**Work task**.
Write out the full listing again, exactly as it stands.

[[ Data provided open ]]

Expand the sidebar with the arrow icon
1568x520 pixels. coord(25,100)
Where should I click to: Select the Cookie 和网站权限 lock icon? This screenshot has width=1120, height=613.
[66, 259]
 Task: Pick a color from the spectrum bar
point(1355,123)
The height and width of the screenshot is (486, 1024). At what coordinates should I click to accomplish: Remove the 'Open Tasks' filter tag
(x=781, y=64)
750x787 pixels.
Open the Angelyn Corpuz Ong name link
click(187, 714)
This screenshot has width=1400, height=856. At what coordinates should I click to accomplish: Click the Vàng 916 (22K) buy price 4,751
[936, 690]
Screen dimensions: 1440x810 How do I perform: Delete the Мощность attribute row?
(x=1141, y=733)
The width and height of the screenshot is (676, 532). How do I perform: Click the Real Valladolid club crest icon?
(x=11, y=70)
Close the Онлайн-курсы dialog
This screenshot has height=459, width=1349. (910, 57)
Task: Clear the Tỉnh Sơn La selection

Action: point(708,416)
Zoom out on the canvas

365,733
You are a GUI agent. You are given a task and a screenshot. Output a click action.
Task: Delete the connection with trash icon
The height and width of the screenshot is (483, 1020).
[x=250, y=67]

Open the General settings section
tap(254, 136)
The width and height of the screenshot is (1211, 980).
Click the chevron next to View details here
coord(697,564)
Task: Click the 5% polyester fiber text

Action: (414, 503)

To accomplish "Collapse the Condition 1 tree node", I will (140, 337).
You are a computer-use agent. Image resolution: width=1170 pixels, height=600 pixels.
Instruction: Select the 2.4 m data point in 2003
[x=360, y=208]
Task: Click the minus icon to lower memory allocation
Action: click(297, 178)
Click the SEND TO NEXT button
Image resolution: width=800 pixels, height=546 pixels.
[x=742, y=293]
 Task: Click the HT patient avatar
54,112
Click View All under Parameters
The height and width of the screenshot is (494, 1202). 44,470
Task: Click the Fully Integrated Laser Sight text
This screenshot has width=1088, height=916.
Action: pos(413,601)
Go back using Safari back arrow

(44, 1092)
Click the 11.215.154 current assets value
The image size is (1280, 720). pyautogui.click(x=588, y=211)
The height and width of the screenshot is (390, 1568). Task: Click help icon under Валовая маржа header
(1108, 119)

[[ Data provided closed ]]

**Written answer**.
Expand the sidebar with the arrow icon
1568x520 pixels. coord(25,100)
Where should I click to: Select the Cookie 和网站权限 lock icon? This screenshot has width=1120, height=613.
[66, 259]
 Task: Pick a color from the spectrum bar
point(1355,123)
The height and width of the screenshot is (486, 1024). At what coordinates should I click to accomplish: Remove the 'Open Tasks' filter tag
(x=781, y=64)
750x787 pixels.
Open the Angelyn Corpuz Ong name link
click(187, 714)
This screenshot has width=1400, height=856. At what coordinates should I click to accomplish: Click the Vàng 916 (22K) buy price 4,751
[936, 690]
Screen dimensions: 1440x810 How do I perform: Delete the Мощность attribute row?
(x=1141, y=733)
The width and height of the screenshot is (676, 532). How do I perform: Click the Real Valladolid club crest icon?
(x=11, y=70)
Close the Онлайн-курсы dialog
This screenshot has height=459, width=1349. (910, 57)
Task: Clear the Tỉnh Sơn La selection

Action: point(708,416)
Zoom out on the canvas

365,733
You are a GUI agent. You are given a task and a screenshot. Output a click action.
Task: Delete the connection with trash icon
The height and width of the screenshot is (483, 1020).
[x=250, y=67]

Open the General settings section
tap(254, 136)
The width and height of the screenshot is (1211, 980).
Click the chevron next to View details here
coord(697,564)
Task: Click the 5% polyester fiber text

Action: (414, 503)

To accomplish "Collapse the Condition 1 tree node", I will (140, 337).
You are a computer-use agent. Image resolution: width=1170 pixels, height=600 pixels.
Instruction: Select the 2.4 m data point in 2003
[x=360, y=208]
Task: Click the minus icon to lower memory allocation
Action: click(297, 178)
Click the SEND TO NEXT button
Image resolution: width=800 pixels, height=546 pixels.
[x=742, y=293]
 Task: Click the HT patient avatar
54,112
Click View All under Parameters
The height and width of the screenshot is (494, 1202). 44,470
Task: Click the Fully Integrated Laser Sight text
This screenshot has width=1088, height=916.
Action: pos(413,601)
Go back using Safari back arrow

(44, 1092)
Click the 11.215.154 current assets value
The image size is (1280, 720). pyautogui.click(x=588, y=211)
The height and width of the screenshot is (390, 1568). Task: Click help icon under Валовая маржа header
(1108, 119)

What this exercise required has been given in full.